Segment Start: Data for the task
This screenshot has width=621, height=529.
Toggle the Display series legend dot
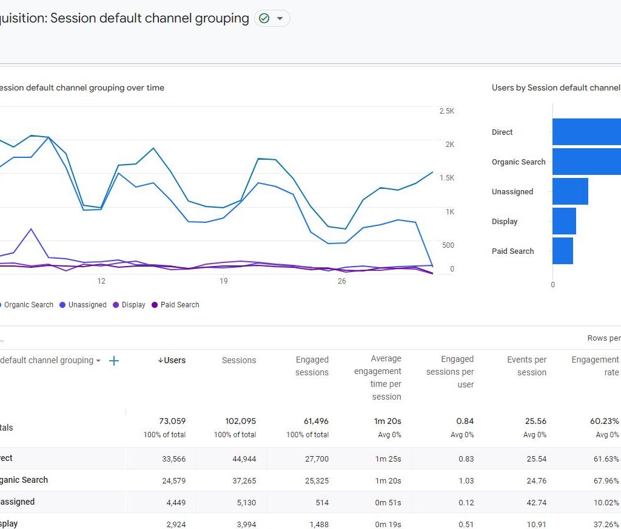116,305
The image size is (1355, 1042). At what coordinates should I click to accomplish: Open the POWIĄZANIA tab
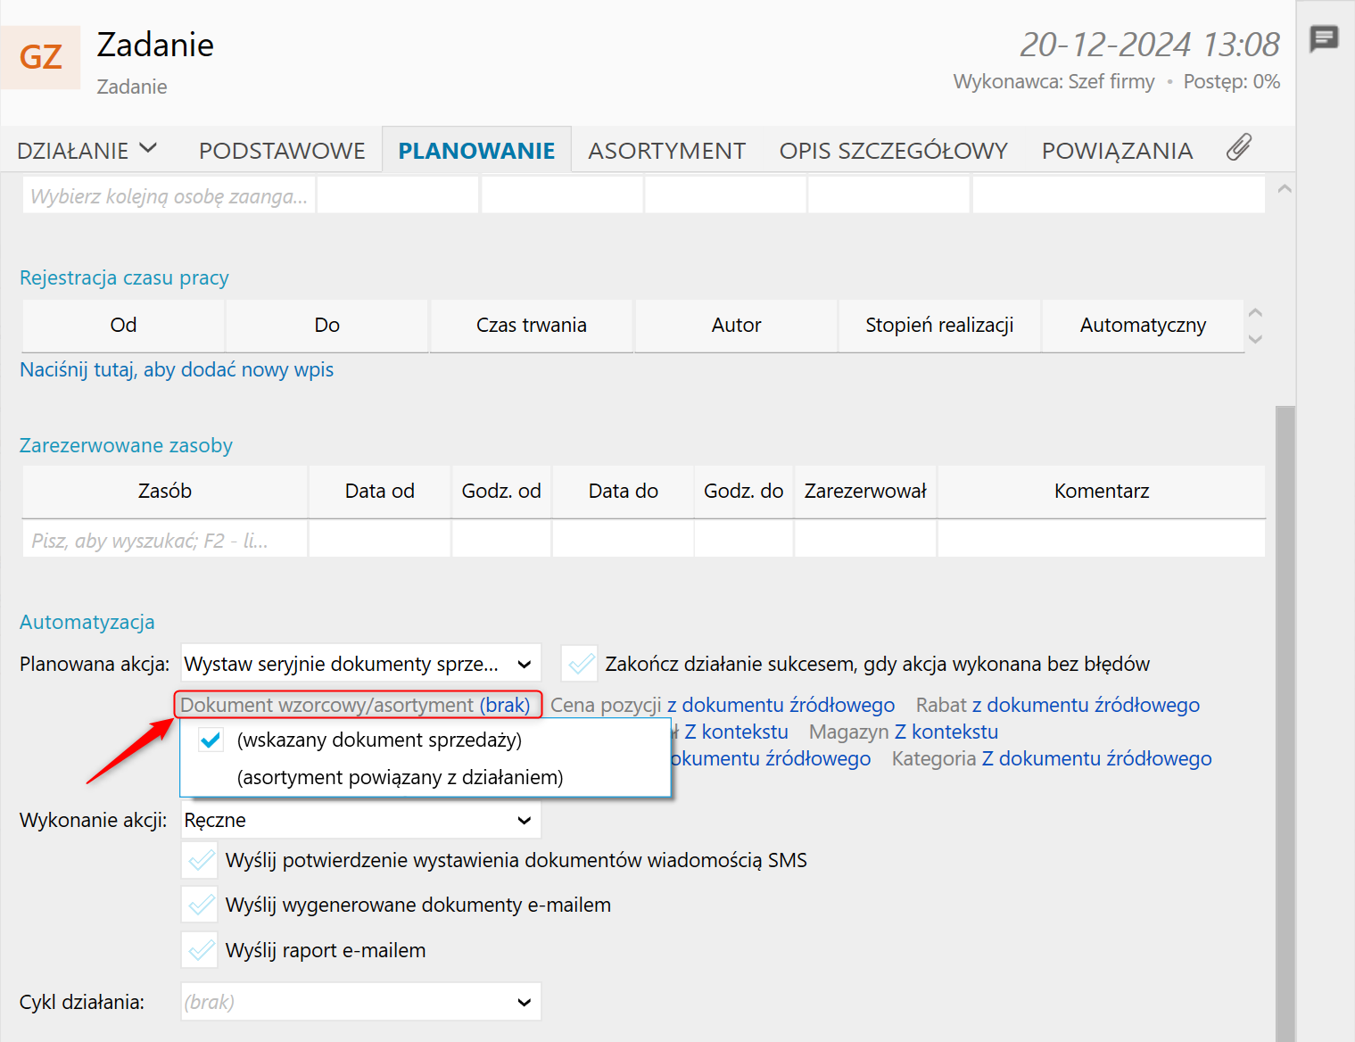(x=1117, y=151)
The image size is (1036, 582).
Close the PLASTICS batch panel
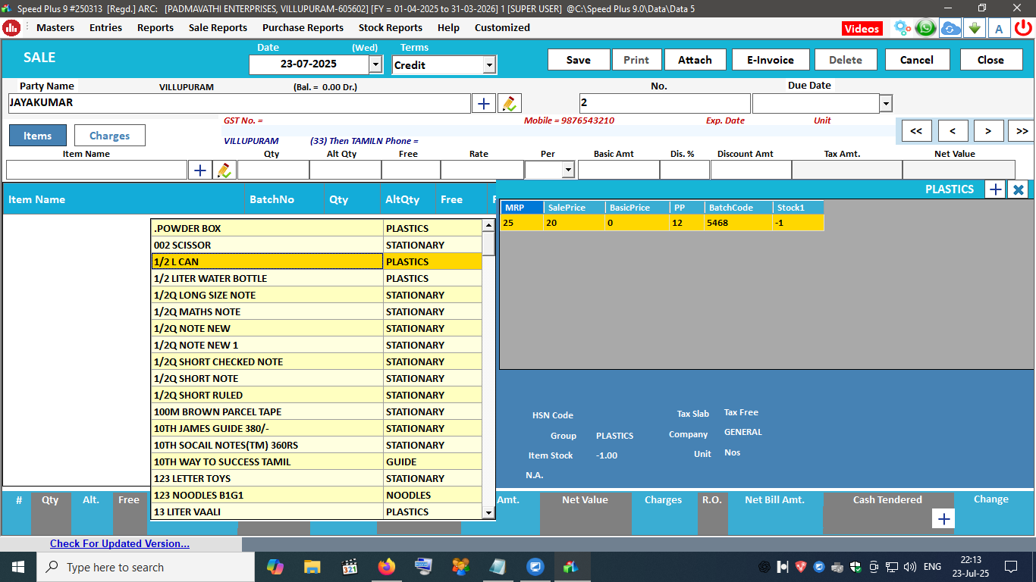1019,189
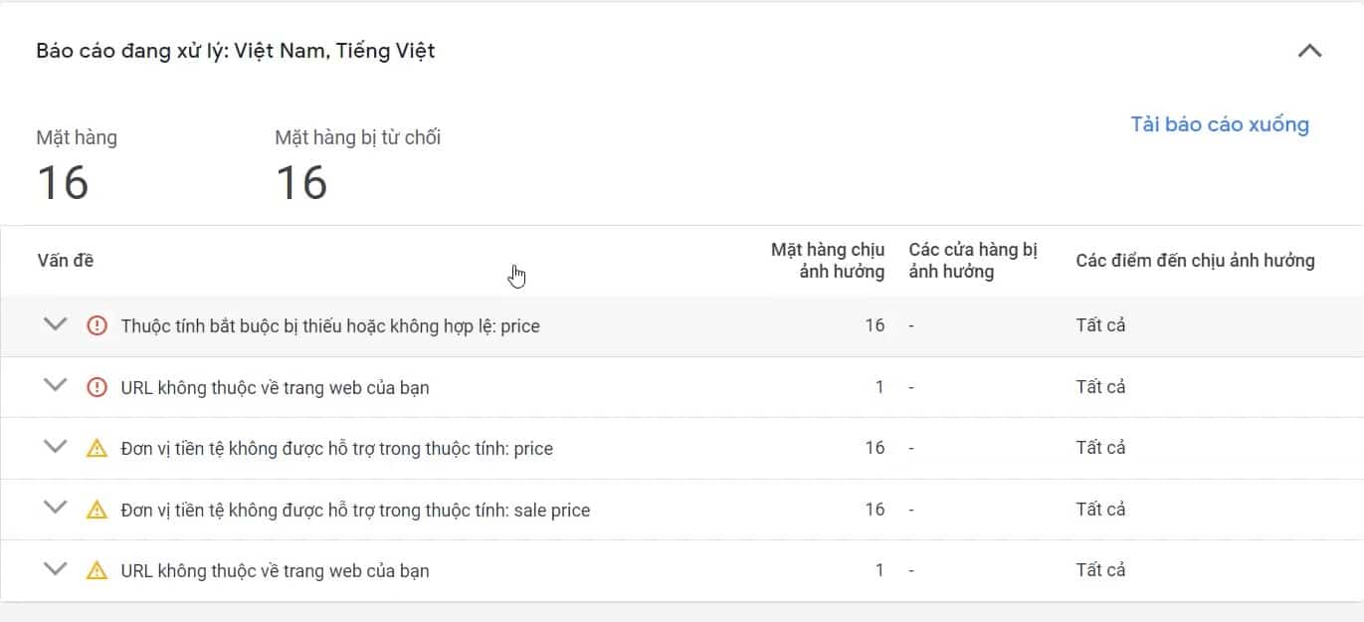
Segment End: Data for the task
* Problem requirements: Please, leaving out all pictures, transcribe exactly the lines above from the one containing "The image size is (1355, 1042)." through the final line, both included.

* Task response:
The image size is (1355, 1042). At what coordinates should I click to accomplish: Open the POWIĄZANIA tab
(x=1117, y=151)
The image size is (1036, 582).
Close the PLASTICS batch panel
1019,189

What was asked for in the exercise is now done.